In the direction of the constellation Canis Major, two spiral galaxies pass by each other like majestic ships in the night. The near-collision has been caught in images taken by the NASA/ESA Hubble Space Telescope and its Wide Field Planetary Camera 2.

The Hubble Space Telescope has caught the most detailed view of the Crab Nebula, revealing the intricate epitaph of a long-dead star. The photo was released on December 1, 2005.

This image resembling Vincent van Gogh's painting, "Starry Night," is an expanding halo of light around a distant star, named V838 Monocerotis (V838 Mon). This Hubble Telescope image was obtained with the Advanced Camera for Surveys on February 8, 2004

For the 15th anniversary of the Hubble Space Telescope, scientists used the ACS, Hubble's newest camera, to record a new region of the eerie-looking Eagle Nebula, producing an image with stunning detail. The new Eagle Nebula image reveals a tall, dense tower of gas being sculpted by ultraviolet light from a group of massive, hot stars.

From ground-based telescopes, the so-called "ant nebula" (Menzel 3, or Mz 3) resembles the head and thorax of a garden-variety ant. This dramatic NASA/ESA Hubble Space Telescope image, showing 10 times more detail, reveals the "ant's" body as a pair of fiery lobes protruding from a dying, Sun-like star.

This new image was released to commemorate the 15th anniversary of the Hubble Space Telescope. The new Whirlpool Galaxy image showcases the spiral galaxy's classic features, from its curving arms, where newborn stars reside, to its yellowish central core that serves as home for older stars. A feature of considerable interest is the companion galaxy located at the end of one of the spiral arms.

The Advanced Camera for Surveys (ACS) on NASA's Hubble Space Telescope, has captured a spectacular pair of galaxies engaged in a celestial dance of cat and mouse or, in this case, mouse and mouse. Located 300 million light-years away in the constellation Coma Berenices, the colliding galaxies have been nicknamed "The Mice" because of the long tails of stars and gas emanating from each galaxy. Otherwise known as NGC 4676, the pair will eventually merge into a single giant galaxy.

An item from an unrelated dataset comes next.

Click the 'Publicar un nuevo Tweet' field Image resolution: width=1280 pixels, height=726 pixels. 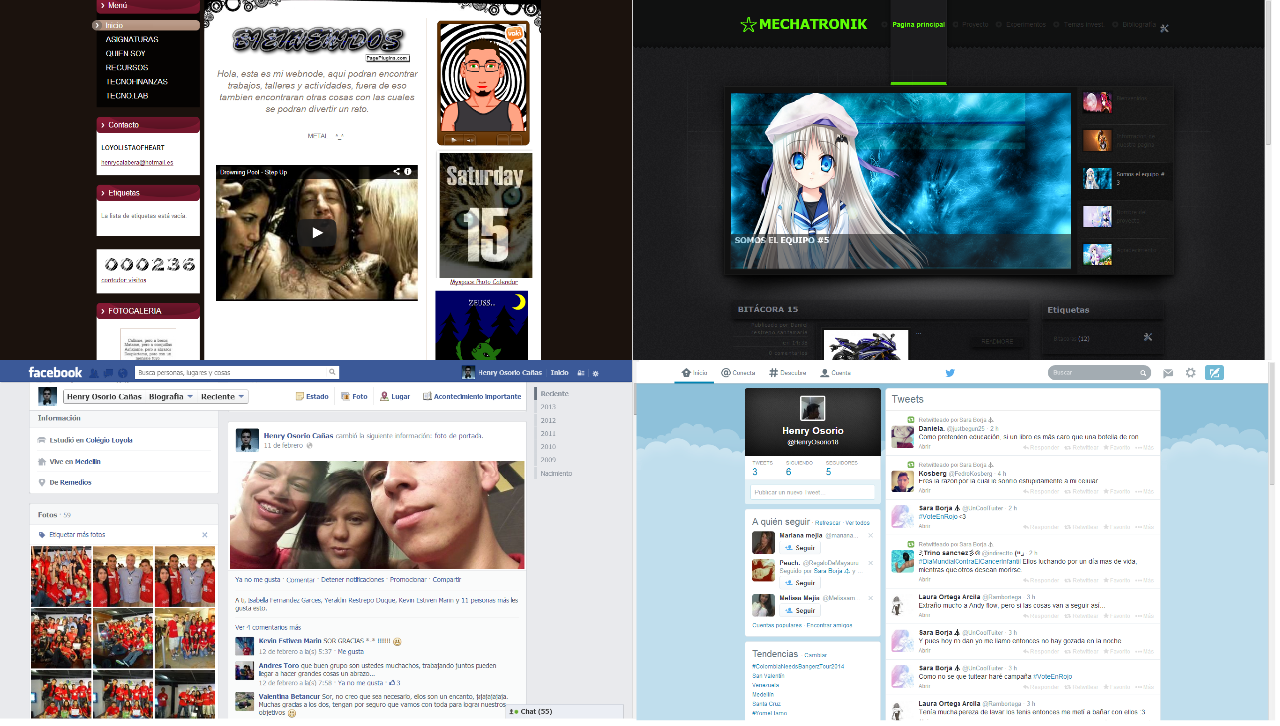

Resembling a nightmarish beast rearing its head from a crimson sea, this celestial object is actually just a pillar of gas and dust. Called the Cone Nebula (in NGC 2264) - so named because in ground-based images it has a conical shape - this monstrous pillar resides in a turbulent star-forming region. This picture, taken by the Advanced Camera for Surveys (ACS) aboard the NASA/ESA Hubble Space Telescope, on May 11, 2002, shows the upper 2.5 light-years of the Cone, a height that equals 23 million roundtrips to the Moon. The entire pillar is seven light-years long.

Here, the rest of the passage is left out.